(Dataset entries)
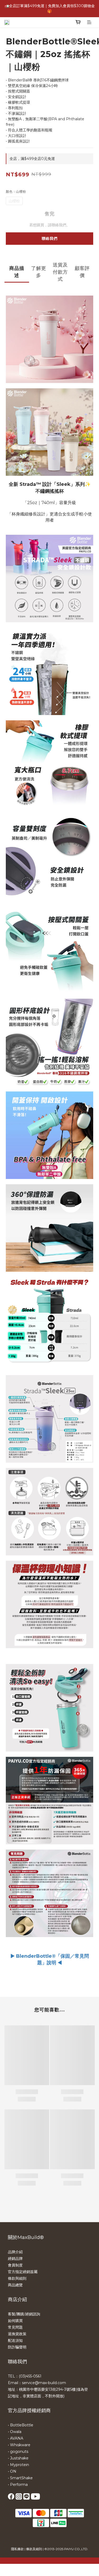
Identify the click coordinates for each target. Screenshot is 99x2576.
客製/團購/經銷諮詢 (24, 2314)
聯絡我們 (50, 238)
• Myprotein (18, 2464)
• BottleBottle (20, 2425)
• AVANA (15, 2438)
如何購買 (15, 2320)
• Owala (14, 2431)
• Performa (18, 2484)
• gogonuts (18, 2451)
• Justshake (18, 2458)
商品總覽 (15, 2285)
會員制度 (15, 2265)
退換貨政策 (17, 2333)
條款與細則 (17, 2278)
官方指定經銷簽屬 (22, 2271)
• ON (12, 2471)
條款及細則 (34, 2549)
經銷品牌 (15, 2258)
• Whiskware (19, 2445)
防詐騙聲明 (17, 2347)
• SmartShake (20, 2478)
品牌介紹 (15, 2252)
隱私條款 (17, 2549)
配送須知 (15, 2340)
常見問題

---

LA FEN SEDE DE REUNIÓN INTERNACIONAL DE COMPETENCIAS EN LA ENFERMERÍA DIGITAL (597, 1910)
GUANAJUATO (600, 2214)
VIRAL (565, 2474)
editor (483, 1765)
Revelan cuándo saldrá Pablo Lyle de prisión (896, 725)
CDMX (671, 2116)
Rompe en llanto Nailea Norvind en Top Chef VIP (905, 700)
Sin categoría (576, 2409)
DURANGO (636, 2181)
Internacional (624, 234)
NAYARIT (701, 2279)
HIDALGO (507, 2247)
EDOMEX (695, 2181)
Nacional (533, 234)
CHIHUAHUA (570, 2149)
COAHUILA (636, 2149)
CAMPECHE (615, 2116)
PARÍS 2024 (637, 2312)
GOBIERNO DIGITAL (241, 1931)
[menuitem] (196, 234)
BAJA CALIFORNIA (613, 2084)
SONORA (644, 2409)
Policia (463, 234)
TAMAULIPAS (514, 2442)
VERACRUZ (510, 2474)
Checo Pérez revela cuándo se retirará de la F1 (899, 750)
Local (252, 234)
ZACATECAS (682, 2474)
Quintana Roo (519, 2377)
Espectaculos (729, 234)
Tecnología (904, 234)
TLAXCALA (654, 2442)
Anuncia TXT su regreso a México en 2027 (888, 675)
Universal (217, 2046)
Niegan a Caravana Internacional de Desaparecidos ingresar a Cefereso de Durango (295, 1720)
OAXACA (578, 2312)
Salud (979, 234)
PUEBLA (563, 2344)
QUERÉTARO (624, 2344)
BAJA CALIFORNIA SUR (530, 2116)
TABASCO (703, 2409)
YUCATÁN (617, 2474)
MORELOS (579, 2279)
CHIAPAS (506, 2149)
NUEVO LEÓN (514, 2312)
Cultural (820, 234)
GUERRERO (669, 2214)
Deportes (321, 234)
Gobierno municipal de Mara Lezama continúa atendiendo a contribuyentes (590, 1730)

---

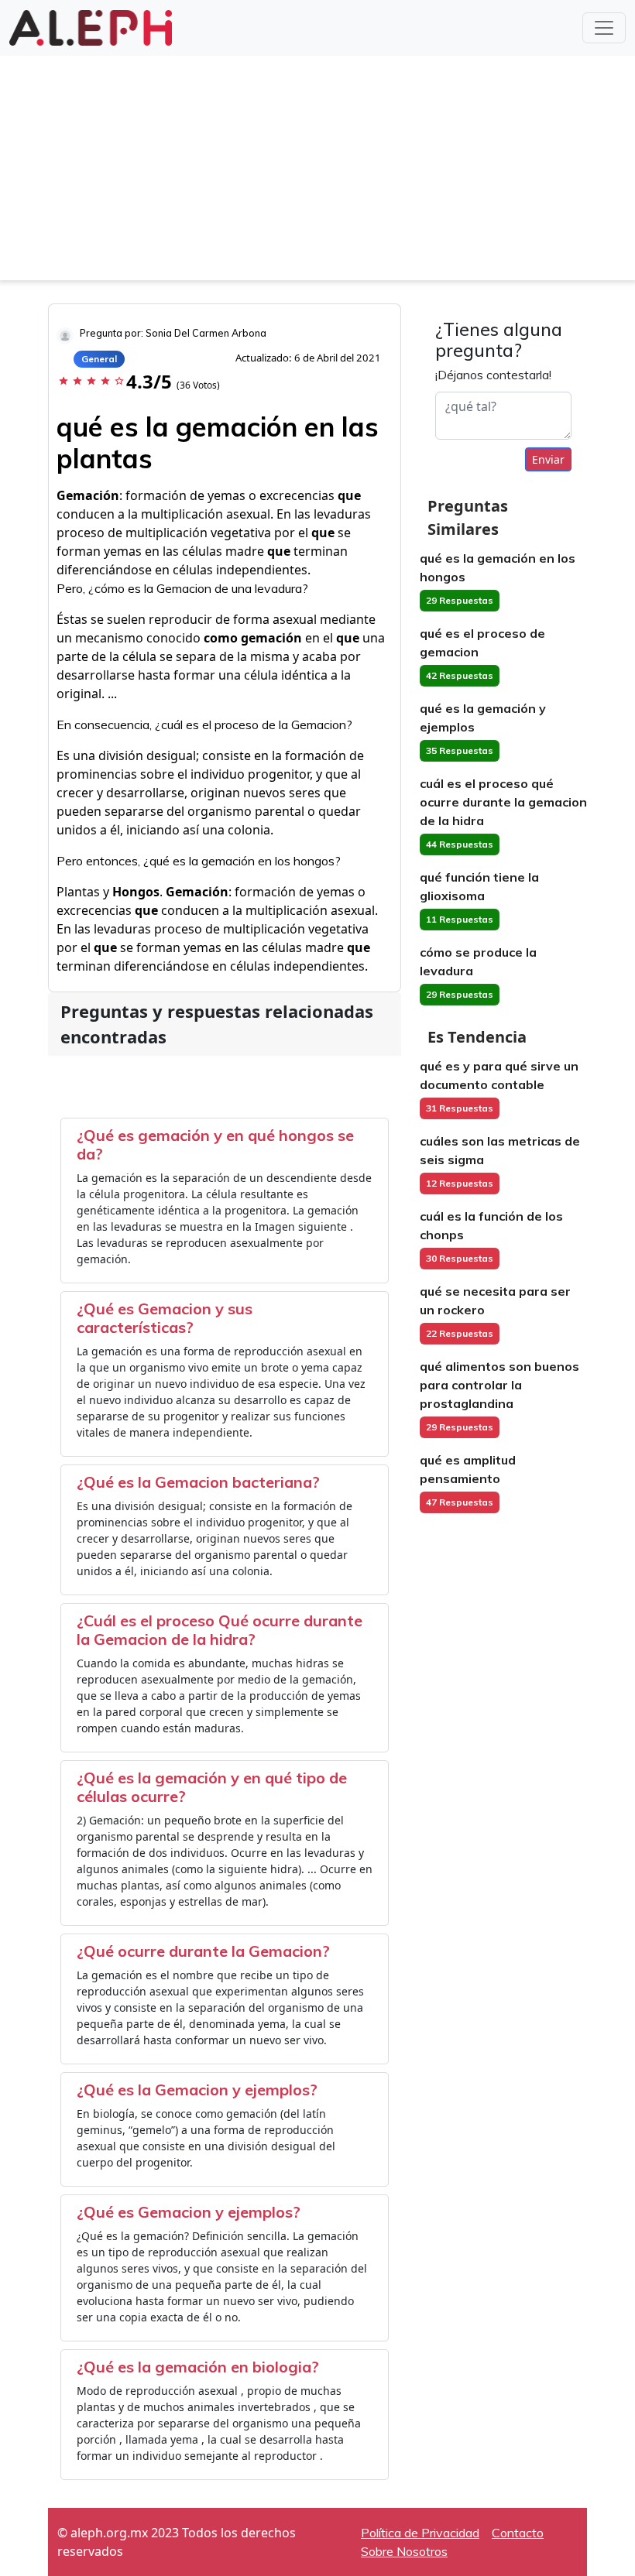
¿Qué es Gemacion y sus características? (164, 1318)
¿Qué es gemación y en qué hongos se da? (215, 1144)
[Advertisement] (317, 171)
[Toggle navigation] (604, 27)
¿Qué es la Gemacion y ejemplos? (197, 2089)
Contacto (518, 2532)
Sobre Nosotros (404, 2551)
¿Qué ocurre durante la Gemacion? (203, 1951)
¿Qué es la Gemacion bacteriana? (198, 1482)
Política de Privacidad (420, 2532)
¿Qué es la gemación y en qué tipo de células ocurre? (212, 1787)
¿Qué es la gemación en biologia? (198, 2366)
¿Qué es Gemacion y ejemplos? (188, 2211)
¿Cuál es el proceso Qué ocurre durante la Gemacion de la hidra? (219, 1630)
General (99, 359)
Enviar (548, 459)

TASK STATEMENT: Please filter the data down to the lines containing the word "gemación".

SOLVED EXERCISE:
¿Qué es gemación y en qué hongos se da? (215, 1144)
¿Qué es la gemación y en qué tipo de células ocurre? (212, 1787)
¿Qué es la gemación en biologia? (198, 2366)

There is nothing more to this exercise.